▸ Page text
⟨
When administering drugs to clients, the nurse must recognize that although the drugs are intended for good, all medications carry some risk to the client. Before any drug is ordered by the provider, the benefit of the drug versus the risk of the drug is considered. Before any drug is administered to a client, the benefit of the drug versus the risk of the drug is again weighed. The client should be fully informed of the benefits as well as the risks of any medication.


Justice is the principle relating to clients’ fair and equitable treatment (Varkey, 2021). Each individual should be treated appropriately and equally. They should be allowed access to the same treatment and health care resources without prejudice or social discrimination. Even time can be a limited resource as it relates to visits with a provider because for more complex cases, more time might be necessary; however, that may shorten the time allotted to another client. The distribution of resources can be difficult to balance, especially when resources are limited (as in the case of organ transplantation) or in the case of uninsured clients. Justice is denied if an expensive medication would cure a client of their disease but a less expensive treatment was recommended because it benefits the provider in some way. Another example would be in the case of expensive drugs going only to those who have insurance or financial resources.

Veracity (Truth-Telling)

Veracity is important to building trust in the provider–client relationship (Varkey, 2021). The client should be able to ask the provider about their diagnosis, prognosis, and potential treatment. Refusing to divulge the truth to clients with a terminal diagnosis means that they are unable to finish important life tasks, say goodbye to loved ones, put financial affairs in order, or put their spiritual life in order (Fallowfield et al., 2002). When providers are not honest with clients, it may cause fear, confusion, or anxiety, especially in cases where the provider discloses the truth to the family but not the client.

ANA Code of Ethics

Obtaining a registered nurse (RN) license and entering the profession of nursing requires that nurse to meet the standards set out by the profession and made explicit by the American Nurses Association (ANA). Ethics are an integral component of the profession of nursing—the very bedrock of the profession. The purpose of the ANA Code of Ethics is to make clear the key goals, values, and responsibilities of the profession of nursing (ANA, 2015). The nine provisions of the ANA Code of Ethics are set forth in Table 3.2.

ANA Code of Ethics Provisions Drug Administration Example
Provision 1 The nurse practices with compassion and respect for the inherent dignity, worth, and unique attributes of every person. The nurse educates the client about the drugs that are to be administered while considering the religious and cultural background of the client.
Provision 2 The nurse’s primary commitment is to the patient, whether an individual, family, group, community, or population. The nurse listens to the client and family about concerns regarding the prescribed medications.
⟩
[Stored data entries]
⟨
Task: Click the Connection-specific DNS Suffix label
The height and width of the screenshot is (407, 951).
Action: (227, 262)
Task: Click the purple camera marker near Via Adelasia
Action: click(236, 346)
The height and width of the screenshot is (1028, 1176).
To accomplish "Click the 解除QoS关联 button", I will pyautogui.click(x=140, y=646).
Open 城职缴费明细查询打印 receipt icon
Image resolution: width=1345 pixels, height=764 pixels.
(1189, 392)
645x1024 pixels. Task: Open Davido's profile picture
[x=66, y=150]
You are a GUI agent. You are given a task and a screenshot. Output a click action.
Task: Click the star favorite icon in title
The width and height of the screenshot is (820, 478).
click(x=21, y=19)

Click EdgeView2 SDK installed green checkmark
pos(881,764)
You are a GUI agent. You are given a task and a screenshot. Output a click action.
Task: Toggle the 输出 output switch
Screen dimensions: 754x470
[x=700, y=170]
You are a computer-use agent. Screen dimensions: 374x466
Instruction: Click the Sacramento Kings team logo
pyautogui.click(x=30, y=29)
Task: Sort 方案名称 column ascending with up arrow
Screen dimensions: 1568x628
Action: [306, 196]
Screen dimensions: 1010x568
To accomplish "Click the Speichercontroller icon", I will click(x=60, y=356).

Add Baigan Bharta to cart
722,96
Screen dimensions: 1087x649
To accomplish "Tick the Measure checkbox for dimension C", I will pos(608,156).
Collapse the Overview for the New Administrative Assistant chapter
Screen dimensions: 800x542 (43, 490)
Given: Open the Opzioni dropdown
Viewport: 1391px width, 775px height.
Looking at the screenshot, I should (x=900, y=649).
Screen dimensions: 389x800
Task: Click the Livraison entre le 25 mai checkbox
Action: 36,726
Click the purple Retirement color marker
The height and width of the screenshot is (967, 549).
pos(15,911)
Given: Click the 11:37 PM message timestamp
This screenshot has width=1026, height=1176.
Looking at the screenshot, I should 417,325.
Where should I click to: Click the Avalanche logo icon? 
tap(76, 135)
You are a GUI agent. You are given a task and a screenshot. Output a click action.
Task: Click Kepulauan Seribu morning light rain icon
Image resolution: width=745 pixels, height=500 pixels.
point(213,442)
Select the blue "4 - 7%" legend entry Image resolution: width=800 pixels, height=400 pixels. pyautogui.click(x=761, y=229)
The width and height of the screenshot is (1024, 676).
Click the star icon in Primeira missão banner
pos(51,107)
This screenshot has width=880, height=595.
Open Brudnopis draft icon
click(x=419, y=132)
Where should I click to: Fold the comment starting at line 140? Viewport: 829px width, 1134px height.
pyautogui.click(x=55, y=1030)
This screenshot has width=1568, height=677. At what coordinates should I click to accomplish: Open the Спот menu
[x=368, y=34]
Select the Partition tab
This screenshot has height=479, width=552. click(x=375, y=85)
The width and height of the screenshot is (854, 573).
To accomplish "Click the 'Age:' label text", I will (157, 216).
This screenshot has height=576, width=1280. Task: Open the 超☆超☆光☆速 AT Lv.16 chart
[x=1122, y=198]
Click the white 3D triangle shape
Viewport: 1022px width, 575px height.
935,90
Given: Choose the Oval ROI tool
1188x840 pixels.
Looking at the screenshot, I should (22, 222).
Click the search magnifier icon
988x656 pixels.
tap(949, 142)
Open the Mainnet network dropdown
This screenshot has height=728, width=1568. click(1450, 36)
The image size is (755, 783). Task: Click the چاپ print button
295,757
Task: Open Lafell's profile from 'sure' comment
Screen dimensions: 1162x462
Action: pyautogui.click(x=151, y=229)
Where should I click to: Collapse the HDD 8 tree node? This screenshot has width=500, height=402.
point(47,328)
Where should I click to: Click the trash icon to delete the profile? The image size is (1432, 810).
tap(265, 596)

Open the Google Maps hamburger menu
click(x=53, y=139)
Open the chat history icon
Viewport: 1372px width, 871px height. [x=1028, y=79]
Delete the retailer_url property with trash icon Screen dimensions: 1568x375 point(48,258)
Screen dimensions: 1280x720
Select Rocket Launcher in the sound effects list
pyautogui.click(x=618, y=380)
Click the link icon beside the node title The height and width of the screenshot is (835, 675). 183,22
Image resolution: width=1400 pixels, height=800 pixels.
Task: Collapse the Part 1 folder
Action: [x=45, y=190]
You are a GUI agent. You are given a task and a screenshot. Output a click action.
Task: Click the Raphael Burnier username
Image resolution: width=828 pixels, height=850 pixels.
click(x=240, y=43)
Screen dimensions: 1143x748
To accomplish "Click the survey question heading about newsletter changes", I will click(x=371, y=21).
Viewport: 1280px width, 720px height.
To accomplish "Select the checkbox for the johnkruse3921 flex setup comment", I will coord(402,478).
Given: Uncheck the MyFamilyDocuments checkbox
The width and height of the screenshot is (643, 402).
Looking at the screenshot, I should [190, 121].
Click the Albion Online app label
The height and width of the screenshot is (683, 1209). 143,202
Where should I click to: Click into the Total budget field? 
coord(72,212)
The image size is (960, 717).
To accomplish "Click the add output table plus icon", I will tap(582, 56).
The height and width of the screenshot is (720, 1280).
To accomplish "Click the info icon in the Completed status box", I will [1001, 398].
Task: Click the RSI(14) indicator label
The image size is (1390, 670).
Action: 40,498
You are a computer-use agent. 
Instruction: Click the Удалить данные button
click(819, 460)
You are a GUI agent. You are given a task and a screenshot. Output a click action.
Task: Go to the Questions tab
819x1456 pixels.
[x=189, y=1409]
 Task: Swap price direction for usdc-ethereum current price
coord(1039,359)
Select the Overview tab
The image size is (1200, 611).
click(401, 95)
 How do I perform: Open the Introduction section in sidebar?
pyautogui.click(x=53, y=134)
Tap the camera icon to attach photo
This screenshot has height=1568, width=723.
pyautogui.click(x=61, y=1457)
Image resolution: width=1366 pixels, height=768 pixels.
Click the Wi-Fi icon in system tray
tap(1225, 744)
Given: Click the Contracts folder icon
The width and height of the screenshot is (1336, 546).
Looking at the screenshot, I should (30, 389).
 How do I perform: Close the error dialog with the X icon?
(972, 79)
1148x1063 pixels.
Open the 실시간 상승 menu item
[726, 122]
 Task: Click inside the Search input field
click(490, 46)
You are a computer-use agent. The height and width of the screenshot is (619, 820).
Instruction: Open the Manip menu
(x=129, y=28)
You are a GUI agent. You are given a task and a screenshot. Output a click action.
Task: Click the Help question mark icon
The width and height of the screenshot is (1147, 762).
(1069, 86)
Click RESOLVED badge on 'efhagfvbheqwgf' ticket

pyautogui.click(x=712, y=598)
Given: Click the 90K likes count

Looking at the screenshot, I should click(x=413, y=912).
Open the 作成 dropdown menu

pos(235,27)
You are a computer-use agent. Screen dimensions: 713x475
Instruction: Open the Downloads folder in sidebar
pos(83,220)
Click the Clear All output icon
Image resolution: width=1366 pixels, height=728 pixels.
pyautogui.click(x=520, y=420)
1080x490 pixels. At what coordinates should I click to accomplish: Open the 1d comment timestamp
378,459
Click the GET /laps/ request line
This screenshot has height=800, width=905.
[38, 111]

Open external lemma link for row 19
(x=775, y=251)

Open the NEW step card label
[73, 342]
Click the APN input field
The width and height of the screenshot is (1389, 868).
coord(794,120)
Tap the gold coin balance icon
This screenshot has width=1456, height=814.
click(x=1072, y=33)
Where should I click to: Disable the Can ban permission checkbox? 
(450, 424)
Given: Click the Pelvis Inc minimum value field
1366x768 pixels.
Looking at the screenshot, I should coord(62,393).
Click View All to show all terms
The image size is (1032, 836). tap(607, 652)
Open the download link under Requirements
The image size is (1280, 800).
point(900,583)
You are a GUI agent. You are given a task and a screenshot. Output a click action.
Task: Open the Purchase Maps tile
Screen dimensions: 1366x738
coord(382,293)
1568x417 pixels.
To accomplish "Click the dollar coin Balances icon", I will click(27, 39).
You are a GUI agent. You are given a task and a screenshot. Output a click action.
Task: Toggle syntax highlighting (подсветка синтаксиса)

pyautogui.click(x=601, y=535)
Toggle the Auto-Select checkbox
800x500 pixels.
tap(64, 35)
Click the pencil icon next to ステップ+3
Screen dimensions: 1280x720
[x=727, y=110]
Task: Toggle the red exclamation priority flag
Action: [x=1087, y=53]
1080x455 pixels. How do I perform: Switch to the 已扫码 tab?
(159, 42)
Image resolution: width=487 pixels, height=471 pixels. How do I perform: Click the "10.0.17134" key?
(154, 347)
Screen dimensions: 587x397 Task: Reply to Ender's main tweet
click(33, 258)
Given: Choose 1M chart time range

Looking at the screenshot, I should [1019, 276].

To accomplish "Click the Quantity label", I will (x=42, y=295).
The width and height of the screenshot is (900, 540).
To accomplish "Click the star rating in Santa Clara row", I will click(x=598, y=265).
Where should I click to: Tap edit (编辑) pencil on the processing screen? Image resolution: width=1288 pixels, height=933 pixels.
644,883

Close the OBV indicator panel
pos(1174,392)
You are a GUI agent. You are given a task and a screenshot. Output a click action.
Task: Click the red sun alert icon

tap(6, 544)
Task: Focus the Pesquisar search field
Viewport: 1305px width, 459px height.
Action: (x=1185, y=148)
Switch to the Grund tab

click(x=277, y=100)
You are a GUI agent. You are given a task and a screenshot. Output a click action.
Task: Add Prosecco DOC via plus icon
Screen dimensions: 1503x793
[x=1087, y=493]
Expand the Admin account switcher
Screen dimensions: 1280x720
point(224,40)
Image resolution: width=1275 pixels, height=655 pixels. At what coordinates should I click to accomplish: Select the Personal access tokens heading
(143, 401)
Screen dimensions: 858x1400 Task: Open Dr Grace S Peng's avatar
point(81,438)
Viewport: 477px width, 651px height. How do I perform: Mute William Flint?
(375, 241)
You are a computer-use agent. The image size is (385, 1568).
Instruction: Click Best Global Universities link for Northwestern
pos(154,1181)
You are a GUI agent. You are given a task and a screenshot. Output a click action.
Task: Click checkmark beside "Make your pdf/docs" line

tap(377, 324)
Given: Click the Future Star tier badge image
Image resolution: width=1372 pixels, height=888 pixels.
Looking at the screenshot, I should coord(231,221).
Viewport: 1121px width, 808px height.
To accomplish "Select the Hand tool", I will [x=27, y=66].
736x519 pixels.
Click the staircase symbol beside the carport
⟩
▸ Problems and tasks
1. In the nursing ethics text, what is the purpose of the ANA Code of Ethics?
2. Go on with the nursing ethics text, picking up right after its last line.

▸ Per-task outputs
1. To make clear the key goals, values, and responsibilities of the nursing profession.

2.
Provision 3 The nurse promotes, advocates for, and protects the rights, health, and safety of the patient. The nurse advocates for the client when the client’s pain is not controlled by the medication ordered by the provider.
Provision 4 The nurse has authority, accountability, and responsibility for nursing practice; makes decisions; and takes action consistent with the obligation to promote health and provide optimal care. The nurse withholds the medication and notifies the provider of assessments that suggest the medication ordered is not safe for the client at this time.
Provision 5 The nurse owes the same duties to self as to others, including the responsibility to promote health and safety, preserve wholeness of character and integrity, maintain competence, and continue personal and professional growth. The nurse refrains from working overtime when fatigued.
Provision 6 The nurse, through individual and collective effort, establishes, maintains, and improves the ethical environment of the work setting and conditions of employment that are conducive to safe, quality health care. The nurse educates the client about the medications prescribed but respects the decision of the client to take or refuse the drug.
Provision 7 The nurse, in all roles and settings, advances the profession through research and scholarly inquiry, professional standards development, and the generation of both nursing and health policy. The nurse attends workshops and conferences in the area of specialty worked.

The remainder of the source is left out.